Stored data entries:
#####

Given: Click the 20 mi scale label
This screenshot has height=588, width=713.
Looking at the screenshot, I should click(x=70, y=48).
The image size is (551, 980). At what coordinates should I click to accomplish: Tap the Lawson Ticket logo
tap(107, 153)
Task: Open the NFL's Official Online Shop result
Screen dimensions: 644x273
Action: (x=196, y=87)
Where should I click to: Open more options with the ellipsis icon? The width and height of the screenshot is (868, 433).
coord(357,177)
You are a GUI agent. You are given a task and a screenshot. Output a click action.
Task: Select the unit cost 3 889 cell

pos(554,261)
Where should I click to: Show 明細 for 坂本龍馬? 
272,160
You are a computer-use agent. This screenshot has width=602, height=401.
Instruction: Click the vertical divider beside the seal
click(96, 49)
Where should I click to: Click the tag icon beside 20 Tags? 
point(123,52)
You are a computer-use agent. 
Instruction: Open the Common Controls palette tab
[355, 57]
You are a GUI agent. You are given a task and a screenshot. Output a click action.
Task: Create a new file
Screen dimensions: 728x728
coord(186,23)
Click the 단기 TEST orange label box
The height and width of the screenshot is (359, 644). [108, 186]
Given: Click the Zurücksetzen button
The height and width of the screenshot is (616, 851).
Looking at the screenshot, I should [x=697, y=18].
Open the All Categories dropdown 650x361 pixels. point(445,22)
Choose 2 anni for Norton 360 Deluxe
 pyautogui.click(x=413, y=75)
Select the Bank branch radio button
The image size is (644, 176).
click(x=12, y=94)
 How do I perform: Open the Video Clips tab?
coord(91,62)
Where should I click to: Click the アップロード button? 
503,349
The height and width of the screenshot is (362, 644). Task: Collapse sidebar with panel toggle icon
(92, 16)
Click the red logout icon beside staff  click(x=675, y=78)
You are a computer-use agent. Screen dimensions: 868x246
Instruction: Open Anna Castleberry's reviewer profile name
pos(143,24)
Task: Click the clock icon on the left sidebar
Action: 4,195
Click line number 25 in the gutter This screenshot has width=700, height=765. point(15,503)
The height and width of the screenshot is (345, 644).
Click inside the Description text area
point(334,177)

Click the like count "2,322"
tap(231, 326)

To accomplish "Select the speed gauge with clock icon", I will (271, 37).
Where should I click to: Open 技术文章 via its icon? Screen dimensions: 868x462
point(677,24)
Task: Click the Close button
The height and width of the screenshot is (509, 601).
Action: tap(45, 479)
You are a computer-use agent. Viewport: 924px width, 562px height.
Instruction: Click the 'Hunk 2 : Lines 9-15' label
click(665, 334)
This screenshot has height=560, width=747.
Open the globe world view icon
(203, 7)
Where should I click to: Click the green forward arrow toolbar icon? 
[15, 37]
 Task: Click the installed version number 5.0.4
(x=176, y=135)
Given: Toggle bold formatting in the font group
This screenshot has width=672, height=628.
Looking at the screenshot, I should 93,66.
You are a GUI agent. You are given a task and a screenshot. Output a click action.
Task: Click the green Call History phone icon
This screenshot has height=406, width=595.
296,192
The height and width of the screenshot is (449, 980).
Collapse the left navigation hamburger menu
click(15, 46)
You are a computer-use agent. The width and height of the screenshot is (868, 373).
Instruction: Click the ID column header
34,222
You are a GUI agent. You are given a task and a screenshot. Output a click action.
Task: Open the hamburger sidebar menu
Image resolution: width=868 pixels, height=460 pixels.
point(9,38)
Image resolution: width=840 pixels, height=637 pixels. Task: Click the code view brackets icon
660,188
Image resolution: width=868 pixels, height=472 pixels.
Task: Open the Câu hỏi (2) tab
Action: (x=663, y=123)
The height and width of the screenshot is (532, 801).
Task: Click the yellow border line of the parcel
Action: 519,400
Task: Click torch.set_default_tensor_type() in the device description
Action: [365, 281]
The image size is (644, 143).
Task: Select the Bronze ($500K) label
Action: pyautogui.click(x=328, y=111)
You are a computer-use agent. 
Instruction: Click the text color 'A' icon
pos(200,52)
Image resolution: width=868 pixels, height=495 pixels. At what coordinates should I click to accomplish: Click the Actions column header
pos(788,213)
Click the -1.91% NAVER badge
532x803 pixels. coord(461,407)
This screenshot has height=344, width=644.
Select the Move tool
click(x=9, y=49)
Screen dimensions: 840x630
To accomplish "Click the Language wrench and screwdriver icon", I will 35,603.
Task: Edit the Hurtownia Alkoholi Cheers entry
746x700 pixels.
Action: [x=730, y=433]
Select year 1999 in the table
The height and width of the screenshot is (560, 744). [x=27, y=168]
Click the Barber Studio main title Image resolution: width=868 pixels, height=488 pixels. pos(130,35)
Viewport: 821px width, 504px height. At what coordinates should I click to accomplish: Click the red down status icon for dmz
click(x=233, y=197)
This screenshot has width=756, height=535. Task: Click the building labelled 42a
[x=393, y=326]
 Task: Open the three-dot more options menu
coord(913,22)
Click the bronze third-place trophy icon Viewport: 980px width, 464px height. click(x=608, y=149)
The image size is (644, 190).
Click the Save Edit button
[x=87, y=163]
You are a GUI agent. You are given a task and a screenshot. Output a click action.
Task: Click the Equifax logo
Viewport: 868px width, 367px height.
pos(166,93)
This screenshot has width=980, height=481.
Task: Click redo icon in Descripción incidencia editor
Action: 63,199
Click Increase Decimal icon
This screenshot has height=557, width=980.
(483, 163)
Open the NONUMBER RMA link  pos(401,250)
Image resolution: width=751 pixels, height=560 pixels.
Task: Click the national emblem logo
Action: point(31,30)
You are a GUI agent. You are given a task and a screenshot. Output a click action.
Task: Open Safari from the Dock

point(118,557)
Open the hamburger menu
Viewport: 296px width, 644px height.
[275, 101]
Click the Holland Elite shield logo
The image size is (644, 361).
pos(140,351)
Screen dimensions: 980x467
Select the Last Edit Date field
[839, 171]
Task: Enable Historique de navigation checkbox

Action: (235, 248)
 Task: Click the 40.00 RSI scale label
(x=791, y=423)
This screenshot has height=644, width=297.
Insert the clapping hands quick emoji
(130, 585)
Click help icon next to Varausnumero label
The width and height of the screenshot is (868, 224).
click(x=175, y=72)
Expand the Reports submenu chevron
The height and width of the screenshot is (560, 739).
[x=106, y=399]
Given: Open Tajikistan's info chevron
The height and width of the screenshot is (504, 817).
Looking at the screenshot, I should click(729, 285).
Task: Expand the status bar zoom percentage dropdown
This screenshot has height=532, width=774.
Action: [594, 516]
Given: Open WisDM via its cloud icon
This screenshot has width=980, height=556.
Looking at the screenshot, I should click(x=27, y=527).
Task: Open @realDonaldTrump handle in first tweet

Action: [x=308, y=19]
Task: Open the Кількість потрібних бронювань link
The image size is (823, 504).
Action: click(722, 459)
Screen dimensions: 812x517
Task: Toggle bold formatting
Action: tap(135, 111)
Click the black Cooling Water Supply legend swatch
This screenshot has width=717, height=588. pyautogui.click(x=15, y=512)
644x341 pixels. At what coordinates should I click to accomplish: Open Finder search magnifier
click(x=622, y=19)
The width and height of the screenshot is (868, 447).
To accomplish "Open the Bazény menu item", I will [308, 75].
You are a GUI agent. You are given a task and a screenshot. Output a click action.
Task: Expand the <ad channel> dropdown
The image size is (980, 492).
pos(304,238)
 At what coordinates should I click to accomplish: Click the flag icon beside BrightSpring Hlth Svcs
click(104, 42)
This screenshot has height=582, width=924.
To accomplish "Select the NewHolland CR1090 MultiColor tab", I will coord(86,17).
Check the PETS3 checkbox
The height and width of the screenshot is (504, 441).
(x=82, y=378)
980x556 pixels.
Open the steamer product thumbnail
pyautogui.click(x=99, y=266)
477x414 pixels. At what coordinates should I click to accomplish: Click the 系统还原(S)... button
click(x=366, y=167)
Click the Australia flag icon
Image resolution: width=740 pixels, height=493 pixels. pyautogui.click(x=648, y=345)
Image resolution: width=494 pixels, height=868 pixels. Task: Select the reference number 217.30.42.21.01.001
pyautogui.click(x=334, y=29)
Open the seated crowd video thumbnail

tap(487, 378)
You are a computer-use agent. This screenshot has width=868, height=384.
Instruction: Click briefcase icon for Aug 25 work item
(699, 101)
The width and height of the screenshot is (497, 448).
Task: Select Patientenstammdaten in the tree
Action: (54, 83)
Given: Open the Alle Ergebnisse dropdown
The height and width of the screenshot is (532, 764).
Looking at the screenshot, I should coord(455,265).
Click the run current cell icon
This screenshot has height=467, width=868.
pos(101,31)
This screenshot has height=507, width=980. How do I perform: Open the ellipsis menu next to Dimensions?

#####

## WHAT THE EXERCISE ASKS
Determine how many lines in the data above contain the string "dropdown". Give nothing except the number.

## EXERCISE RESPONSE
4